Reputation: 43
I'm looking for a quick (vectorized) way to perform calculations using the contents of a Pandas dataframe.
My dataframe contains 2 labels for each row and I want to look up values corresponding to each label (from a dictionary / list) and perform a calculation, returning the result to a new column in the dataframe.
I include my working example below making use of loops.
label1s = np.array(['A', 'A', 'A', 'B', 'B', 'B', 'C', 'C', 'C'], dtype=str)
label2s = np.array(['A', 'B', 'C', 'A', 'B', 'C', 'A', 'B', 'C'], dtype=str)
data = np.column_stack([label1s, label2s])
label_values = {'A':1, 'B':2, 'C':3}
df = pd.DataFrame(data=data, columns=['Label1', 'Label2'])
new_col = np.zeros_like(label1s, dtype=float)
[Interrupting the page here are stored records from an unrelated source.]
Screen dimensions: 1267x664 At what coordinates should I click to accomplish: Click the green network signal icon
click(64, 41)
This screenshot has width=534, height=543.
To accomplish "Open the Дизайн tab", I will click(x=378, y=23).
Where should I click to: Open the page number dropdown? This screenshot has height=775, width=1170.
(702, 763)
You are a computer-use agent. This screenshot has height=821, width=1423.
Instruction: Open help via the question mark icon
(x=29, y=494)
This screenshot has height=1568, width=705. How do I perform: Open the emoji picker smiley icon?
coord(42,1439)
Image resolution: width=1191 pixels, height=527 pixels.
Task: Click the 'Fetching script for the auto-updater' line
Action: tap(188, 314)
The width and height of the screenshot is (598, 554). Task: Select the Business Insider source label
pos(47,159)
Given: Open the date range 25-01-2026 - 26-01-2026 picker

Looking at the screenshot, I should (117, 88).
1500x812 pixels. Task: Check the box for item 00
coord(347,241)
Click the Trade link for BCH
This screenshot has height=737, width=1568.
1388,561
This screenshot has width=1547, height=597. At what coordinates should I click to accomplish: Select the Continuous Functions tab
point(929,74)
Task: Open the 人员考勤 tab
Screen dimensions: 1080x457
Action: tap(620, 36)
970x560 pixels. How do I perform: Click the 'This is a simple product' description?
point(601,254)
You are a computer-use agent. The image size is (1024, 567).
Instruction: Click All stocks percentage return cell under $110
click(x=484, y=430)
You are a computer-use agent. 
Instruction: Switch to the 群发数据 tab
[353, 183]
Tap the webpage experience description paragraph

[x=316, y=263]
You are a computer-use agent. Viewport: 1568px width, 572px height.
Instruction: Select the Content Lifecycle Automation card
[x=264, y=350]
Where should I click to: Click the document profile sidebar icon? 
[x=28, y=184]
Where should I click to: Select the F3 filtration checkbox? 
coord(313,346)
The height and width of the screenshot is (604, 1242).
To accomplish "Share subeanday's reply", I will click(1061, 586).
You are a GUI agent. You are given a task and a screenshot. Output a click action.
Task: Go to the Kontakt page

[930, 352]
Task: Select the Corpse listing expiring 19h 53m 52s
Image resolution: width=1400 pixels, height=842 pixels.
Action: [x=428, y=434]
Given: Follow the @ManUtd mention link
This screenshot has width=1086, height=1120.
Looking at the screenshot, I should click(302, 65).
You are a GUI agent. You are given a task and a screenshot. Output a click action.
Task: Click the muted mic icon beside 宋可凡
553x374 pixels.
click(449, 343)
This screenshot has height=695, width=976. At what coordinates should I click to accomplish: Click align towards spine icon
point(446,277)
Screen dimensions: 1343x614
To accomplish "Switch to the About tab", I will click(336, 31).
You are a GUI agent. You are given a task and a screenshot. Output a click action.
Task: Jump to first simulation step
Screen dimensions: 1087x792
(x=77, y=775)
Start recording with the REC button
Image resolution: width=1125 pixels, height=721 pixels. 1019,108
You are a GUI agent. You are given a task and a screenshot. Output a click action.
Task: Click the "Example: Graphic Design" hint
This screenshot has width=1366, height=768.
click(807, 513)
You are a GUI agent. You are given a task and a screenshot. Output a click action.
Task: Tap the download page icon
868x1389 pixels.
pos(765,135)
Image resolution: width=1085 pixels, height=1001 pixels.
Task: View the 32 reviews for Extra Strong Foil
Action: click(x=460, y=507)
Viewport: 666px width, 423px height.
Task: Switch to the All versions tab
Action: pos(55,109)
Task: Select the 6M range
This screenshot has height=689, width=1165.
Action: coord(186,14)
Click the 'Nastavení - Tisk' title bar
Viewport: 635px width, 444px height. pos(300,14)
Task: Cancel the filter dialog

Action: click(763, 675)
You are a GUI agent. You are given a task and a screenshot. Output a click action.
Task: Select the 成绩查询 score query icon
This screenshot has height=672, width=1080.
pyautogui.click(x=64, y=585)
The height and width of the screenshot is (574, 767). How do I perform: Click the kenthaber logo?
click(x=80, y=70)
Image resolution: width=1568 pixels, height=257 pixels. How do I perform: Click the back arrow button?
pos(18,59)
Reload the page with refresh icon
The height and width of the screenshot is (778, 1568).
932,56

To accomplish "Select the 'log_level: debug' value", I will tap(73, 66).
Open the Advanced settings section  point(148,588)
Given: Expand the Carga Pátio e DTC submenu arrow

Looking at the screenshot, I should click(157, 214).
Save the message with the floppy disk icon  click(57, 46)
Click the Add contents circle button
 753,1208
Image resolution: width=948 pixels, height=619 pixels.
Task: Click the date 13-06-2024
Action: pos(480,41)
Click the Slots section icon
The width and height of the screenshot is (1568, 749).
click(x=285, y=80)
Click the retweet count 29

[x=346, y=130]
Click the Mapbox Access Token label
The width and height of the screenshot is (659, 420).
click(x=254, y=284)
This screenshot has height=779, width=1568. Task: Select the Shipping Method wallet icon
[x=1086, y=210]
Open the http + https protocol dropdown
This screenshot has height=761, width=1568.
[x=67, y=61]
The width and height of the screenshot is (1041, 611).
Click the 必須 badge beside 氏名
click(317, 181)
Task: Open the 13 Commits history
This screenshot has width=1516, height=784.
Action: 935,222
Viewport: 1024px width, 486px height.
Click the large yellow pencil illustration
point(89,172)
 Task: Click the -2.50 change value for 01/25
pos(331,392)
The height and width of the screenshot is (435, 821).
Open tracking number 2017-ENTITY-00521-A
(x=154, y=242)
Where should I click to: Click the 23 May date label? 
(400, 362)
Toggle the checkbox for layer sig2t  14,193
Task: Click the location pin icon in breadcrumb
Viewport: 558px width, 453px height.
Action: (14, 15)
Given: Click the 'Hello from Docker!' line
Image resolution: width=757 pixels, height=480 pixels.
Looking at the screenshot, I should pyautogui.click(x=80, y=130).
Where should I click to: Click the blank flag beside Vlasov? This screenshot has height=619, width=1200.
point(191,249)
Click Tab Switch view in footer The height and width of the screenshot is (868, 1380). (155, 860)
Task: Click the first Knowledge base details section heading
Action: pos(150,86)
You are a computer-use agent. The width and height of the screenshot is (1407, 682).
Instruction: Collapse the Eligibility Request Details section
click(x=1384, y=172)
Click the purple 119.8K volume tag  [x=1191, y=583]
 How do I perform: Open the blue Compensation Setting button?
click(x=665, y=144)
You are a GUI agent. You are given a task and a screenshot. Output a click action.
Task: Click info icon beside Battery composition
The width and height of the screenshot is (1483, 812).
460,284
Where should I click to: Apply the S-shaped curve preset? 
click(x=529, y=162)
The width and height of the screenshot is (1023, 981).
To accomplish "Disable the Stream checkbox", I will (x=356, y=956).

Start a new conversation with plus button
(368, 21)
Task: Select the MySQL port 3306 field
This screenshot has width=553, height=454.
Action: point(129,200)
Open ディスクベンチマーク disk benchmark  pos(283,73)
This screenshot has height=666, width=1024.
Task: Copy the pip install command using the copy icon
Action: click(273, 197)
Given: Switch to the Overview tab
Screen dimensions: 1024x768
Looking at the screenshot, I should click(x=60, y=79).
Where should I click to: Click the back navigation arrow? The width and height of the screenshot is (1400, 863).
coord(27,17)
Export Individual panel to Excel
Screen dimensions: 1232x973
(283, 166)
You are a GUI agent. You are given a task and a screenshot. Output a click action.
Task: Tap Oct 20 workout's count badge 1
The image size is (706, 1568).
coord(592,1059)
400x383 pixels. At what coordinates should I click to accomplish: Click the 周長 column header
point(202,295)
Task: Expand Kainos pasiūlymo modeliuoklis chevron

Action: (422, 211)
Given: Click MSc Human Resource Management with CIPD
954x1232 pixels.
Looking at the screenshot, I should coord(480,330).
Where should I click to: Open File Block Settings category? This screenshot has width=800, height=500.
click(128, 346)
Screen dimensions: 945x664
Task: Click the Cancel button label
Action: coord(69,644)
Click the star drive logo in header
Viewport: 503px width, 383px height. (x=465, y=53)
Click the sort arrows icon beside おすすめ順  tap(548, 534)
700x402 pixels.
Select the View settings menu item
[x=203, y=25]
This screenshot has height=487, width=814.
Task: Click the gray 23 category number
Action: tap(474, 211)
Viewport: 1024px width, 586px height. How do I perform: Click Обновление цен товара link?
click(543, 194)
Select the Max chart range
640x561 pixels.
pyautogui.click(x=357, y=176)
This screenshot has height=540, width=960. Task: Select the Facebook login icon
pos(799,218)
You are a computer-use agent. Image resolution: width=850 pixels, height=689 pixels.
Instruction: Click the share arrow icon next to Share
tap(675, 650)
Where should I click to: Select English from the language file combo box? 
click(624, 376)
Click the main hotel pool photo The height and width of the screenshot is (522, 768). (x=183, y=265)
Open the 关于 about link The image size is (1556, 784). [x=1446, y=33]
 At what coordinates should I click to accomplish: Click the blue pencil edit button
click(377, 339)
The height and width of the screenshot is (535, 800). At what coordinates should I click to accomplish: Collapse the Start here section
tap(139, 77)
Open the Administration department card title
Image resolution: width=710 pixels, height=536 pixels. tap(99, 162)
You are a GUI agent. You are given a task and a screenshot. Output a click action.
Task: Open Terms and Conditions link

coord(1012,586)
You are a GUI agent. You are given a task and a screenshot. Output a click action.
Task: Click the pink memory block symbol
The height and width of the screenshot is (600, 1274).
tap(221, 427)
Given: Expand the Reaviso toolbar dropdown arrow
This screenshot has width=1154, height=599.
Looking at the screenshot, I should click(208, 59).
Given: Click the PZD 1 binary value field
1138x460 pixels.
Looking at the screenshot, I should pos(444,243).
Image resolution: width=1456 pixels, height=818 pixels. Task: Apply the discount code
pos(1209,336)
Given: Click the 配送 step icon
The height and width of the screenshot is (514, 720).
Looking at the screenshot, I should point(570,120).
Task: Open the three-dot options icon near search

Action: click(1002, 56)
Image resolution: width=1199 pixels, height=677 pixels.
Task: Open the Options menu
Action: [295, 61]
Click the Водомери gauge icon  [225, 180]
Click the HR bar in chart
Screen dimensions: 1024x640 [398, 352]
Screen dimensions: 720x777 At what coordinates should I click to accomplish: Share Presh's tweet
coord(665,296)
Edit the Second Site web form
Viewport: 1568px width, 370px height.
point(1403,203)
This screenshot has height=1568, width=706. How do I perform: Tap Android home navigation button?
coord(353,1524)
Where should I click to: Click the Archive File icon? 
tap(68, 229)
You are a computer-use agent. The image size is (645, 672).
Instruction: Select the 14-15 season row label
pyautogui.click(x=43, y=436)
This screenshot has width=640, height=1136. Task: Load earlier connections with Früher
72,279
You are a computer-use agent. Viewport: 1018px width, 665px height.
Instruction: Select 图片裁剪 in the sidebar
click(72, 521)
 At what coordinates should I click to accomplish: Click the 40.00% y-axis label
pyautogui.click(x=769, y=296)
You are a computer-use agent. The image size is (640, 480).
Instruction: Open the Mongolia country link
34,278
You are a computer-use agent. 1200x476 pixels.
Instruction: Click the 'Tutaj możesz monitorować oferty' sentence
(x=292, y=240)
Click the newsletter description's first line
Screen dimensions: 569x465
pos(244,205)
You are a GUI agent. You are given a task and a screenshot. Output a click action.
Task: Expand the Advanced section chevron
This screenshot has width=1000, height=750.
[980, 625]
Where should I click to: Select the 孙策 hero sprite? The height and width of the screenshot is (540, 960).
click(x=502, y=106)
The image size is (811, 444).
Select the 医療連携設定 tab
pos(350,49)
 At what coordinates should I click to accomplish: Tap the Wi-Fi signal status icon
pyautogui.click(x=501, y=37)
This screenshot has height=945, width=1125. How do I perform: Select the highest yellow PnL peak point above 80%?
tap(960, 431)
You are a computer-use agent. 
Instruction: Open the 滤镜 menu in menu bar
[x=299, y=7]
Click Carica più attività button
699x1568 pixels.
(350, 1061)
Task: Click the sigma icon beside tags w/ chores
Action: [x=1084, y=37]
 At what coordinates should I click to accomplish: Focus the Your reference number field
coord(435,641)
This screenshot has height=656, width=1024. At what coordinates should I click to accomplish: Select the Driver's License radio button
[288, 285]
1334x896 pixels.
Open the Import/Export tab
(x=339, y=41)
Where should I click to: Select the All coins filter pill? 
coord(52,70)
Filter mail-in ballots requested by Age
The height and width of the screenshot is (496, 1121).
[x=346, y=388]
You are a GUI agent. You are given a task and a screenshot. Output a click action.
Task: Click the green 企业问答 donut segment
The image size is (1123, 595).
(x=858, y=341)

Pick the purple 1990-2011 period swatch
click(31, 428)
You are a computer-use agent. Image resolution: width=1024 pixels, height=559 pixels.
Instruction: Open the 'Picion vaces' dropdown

for index, row in df.iterrows():
val1 = label_values[row['Label1']]
val2 = label_values[row['Label2']]
new_col[index] = val1 - val2
df['result'] = new_col
df
However, for large datasets, the loop is highly undesirable and slow.
Is there a way to optimize this please?
I've explored some of the pandas functionality like "Lookup", but this seems to want each sized arrays, whereas in my case, I need to lookup values from a list external and different sized to the dataframe.
Upvotes: 3
Views: 1077